You're reading: Lukashenko: Leaders of Belarus, Russia, Kazakhstan and Ukraine may meet to discuss situation in region

Minsk - Belarusian President Alexander Lukashenko has said that he may soon meet with his counterparts from Russia, Kazakhstan and possibly Ukraine to discuss the situation in the region.

“In the near future, we, the presidents of Belarus, Russia, Kazakhstan and Ukraine (if Ukraine agrees to it, although it is not opposed to such ideas), plan to hold a series of meetings to discuss what is happening in our region today in detail,” Lukashenko said at a meeting with the leaders of the Russian and Ukrainian Communist Parties, Gennady Zyuganov and Petro Symonenko, in Minsk on Friday, Aug. 8.

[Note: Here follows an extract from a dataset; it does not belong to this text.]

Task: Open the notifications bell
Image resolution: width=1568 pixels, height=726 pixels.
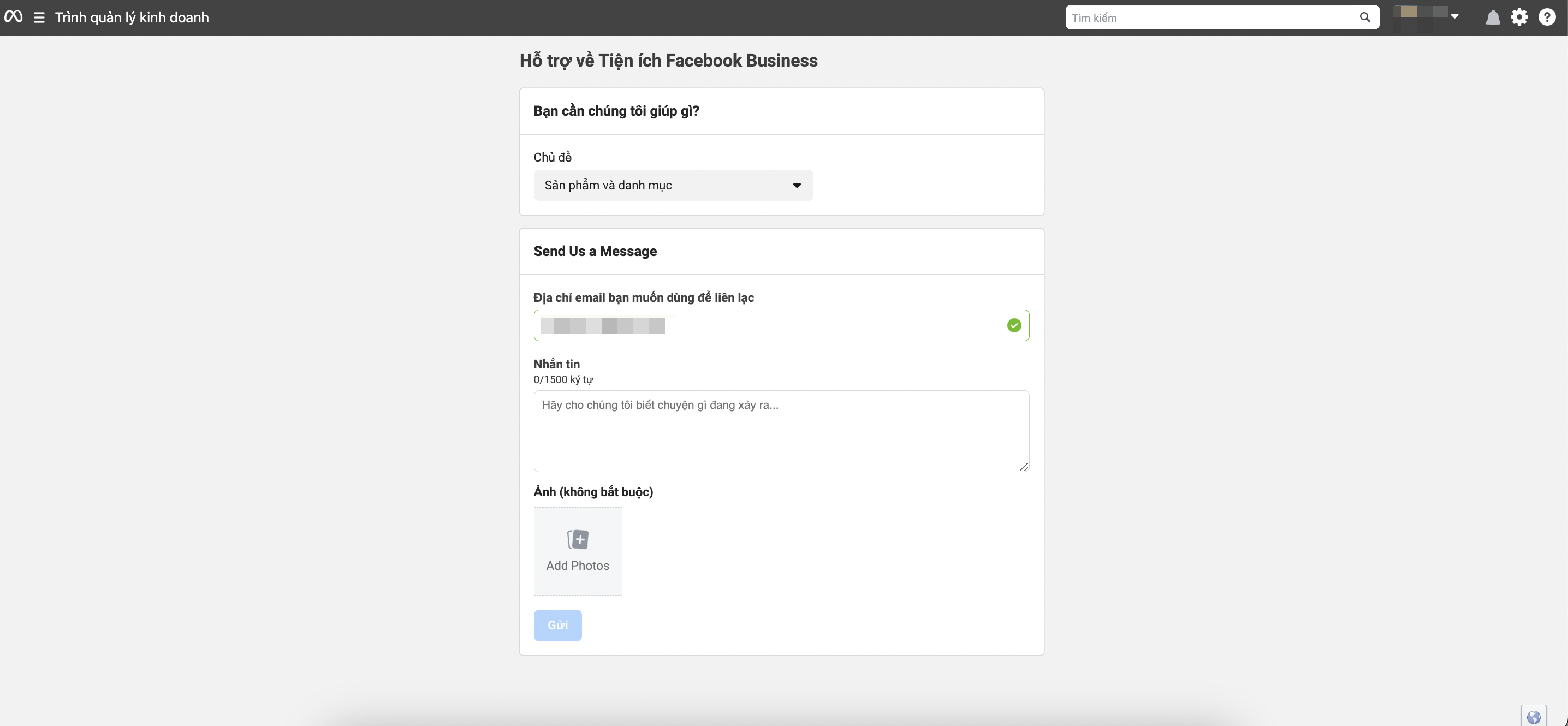Action: click(x=1492, y=17)
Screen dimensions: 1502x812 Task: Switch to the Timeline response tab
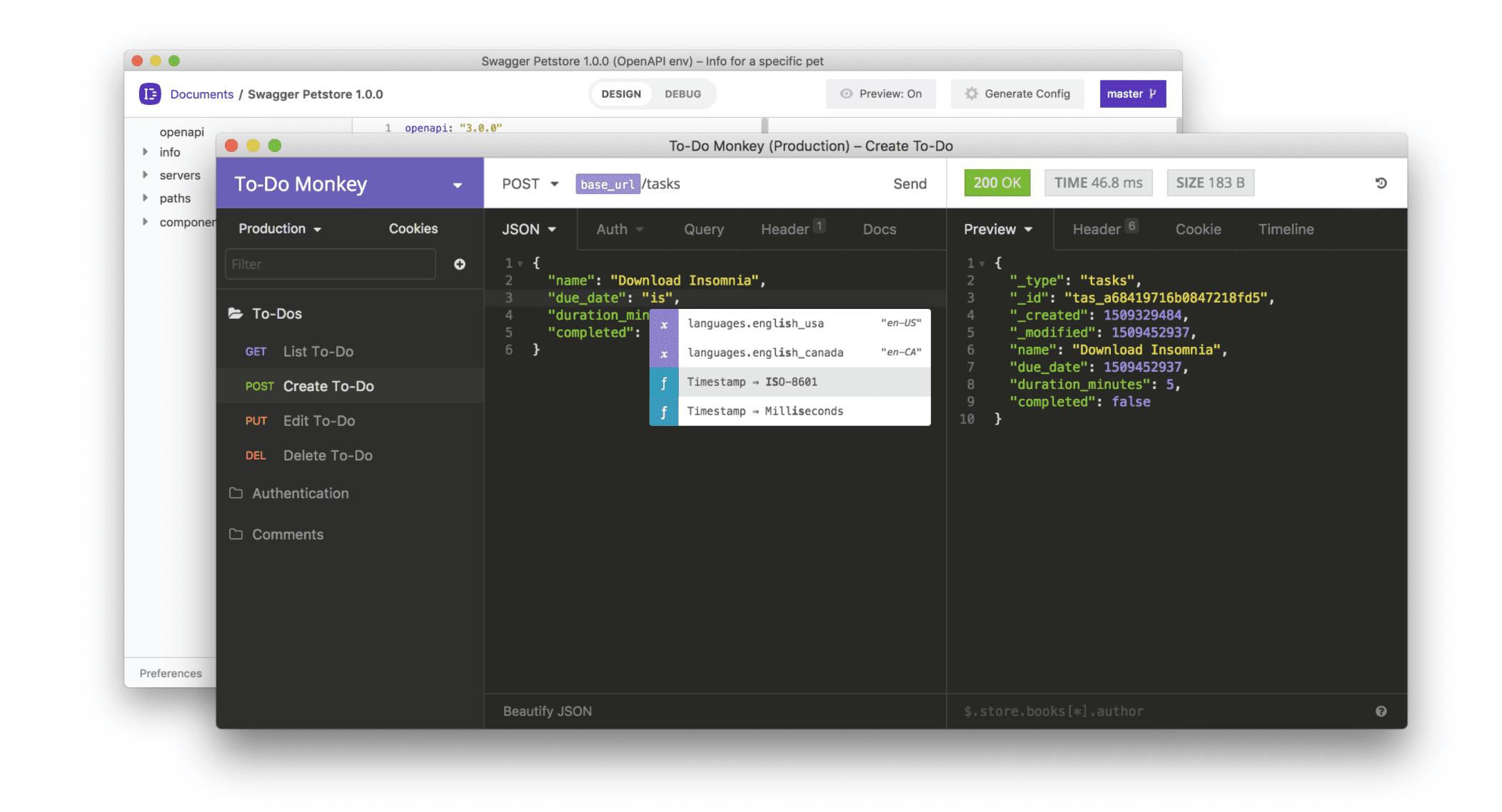pyautogui.click(x=1285, y=229)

The meeting was broadcast live on Belarusian state-run television stations.

“Who could have thought that our three states, Slavic states, the people who are closest to each other would get into such a mess in the south of our country,” he said.

“It is clear what the Americans and Europeans want. From the very beginning I said that we should be vigilant because they would try to drag us into this slaughter like into a funnel in order to create not only a hotbed of tensions, which is already happening today, but to trigger a new war. And it will be a very dangerous war,” the president said.

“But no one paid any attention to my words at that time. And look what is happening today,” he said.

When addressing Zyuganov and Symonenko, the Belarusian president said he would like to hear alternative views both from Moscow and Kyiv concerning the current situation.